Kaki Kiri dan Ronaldo
Sepak bola selalu menjadi obsesi Shaqiri sejak kecil. Idolanya adalah Ronaldo Nazario da Lima, legenda hidup Brasil pemenang dua kali Piala Dunia.
Shaqiri kecil menangis kala Ronaldo kalah dari Perancis di final Piala Dunia 1998. Harapan kecilnya saat itu hanya bisa bermain seperti sang idola dan memakai jersey kuning Brasil bernomor punggung 9. Meski hidup sulit, Fatime sang ibu memberikan hadiah kaos imitasi Timnas Brasil kepada Shaqiri.
"Itu adalah hari terbaik dalam hidup saya. Saya memakai jersey tersebut tiap hari selama 10 hari beruntun. Ketika Ronaldo kalah di final Piala Dunia 1998 saya menangis untuknya," sebutnya.
"Empat tahun kemudian, Ronaldo memenangkan Piala Dunia 2002 dan saya tidak berpikir panjang untuk meniru potongan rambutnya," kata Shaqiri.
Meski mengidolakan Ronaldo, Shaqiri justru mendapat julukan Maradona dari Kosovo saat pertama kali membela FC Basel di umur 16 tahun. Postur tubuh, gaya bermain gesit, dan kaki terkuatnya Shaqiri identik dengan legenda sepak bola Argentina itu.
Manajer legendaris Manchester United, Sir Alex Ferguson bahkan sempat menjulukinya 'Messi Baru' setelah penampilan apik Shaqiri memimpin FC Basel mengalahkan United pada 2011 silam.
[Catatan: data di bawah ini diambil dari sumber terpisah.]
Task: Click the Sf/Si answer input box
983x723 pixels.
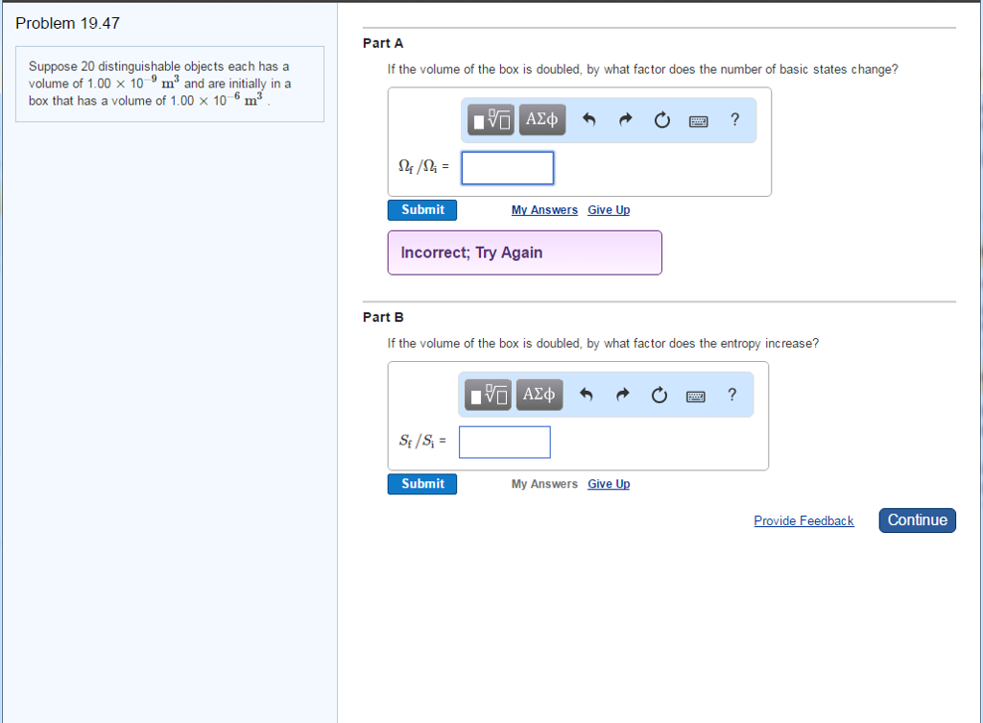Action: click(x=504, y=443)
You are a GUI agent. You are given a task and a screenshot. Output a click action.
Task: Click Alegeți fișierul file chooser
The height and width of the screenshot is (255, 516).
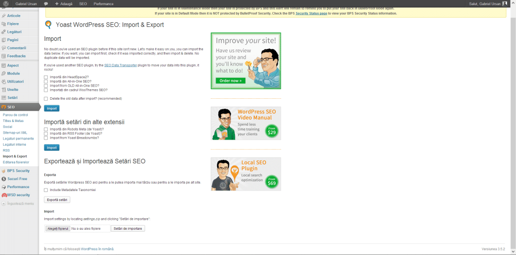(x=57, y=229)
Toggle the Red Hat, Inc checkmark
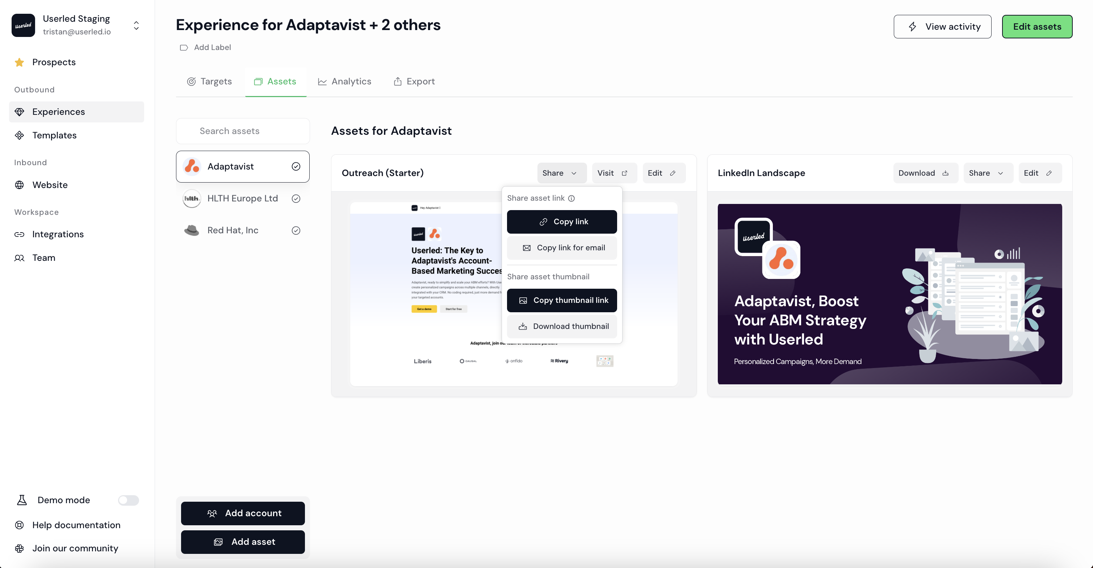 point(296,230)
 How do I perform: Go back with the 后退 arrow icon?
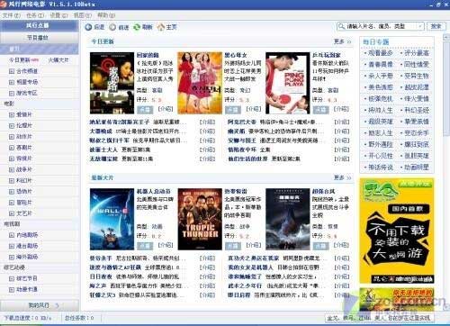point(88,27)
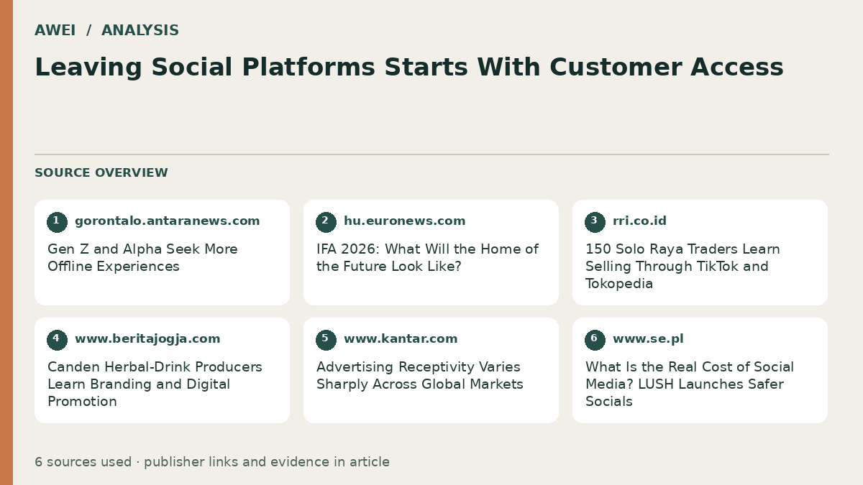Open the www.kantar.com source link
The height and width of the screenshot is (485, 863).
pos(401,339)
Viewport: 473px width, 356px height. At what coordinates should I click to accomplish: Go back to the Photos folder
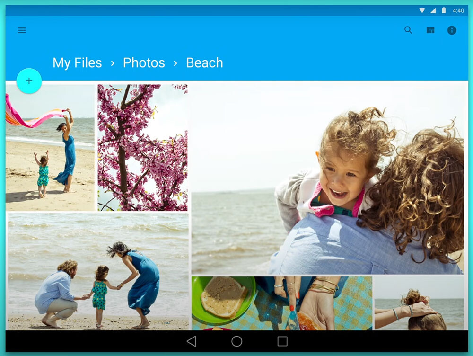[144, 62]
Selama karier profesionalnya, Shaqiri malang melintang di berbagai klub besar Eropa. Bayern Munchen, Inter Milan, dan Liverpool adalah klub-klub raksasa yang pernah menggunakan jasanya.
Sebanyak 60 gol telah ia cetak dari total 292 pertandingan. 36 gol di antaranya dicetak Shaqiri lewat kaki terkuatnya, kaki kiri.
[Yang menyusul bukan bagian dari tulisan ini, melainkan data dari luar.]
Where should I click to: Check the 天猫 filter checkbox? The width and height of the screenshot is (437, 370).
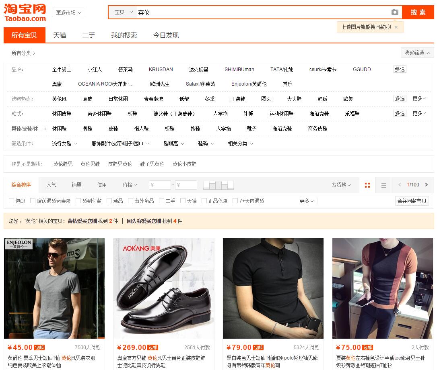click(x=181, y=200)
Meski tidak memiliki catatan gol yang terlampau impresif, kaki kiri Shaqiri mengantarkannya meraih dua gelar Liga Champions bersama Bayern Munchen (musim 2012/2013) dan Liverpool (musim 2018/2019).
Gol salto kaki kiri Shaqiri ke gawang Polandia di ajang Euro 2016 bahkan dinobatkan sebagai gol terbaik turnamen antar-negara paling bergengsi di Eropa itu.
“Anda dapat melihat sejarah saya di sepatu bola dengan bendera saya. Banyak orang salah paham tentang ini. Saya lahir di Kosovo dan dibesarkan di Swiss,” ia menjelaskan.
"Beberapa orang berpikir saya tidak memberikan segalanya untuk Swiss karena saya memiliki bendera Kosovo di sepatu kanan tetapi itu sama sekali salah," tandas Shaqiri.
"Itu adalah bagian besar dari sejarah saya, sejarah hidup saya, dan akan selalu bersama saya. Bendera Swiss ada di kaki kiri saya karena saya mencetak gol dengan kaki tersebut pula," pungkasnya.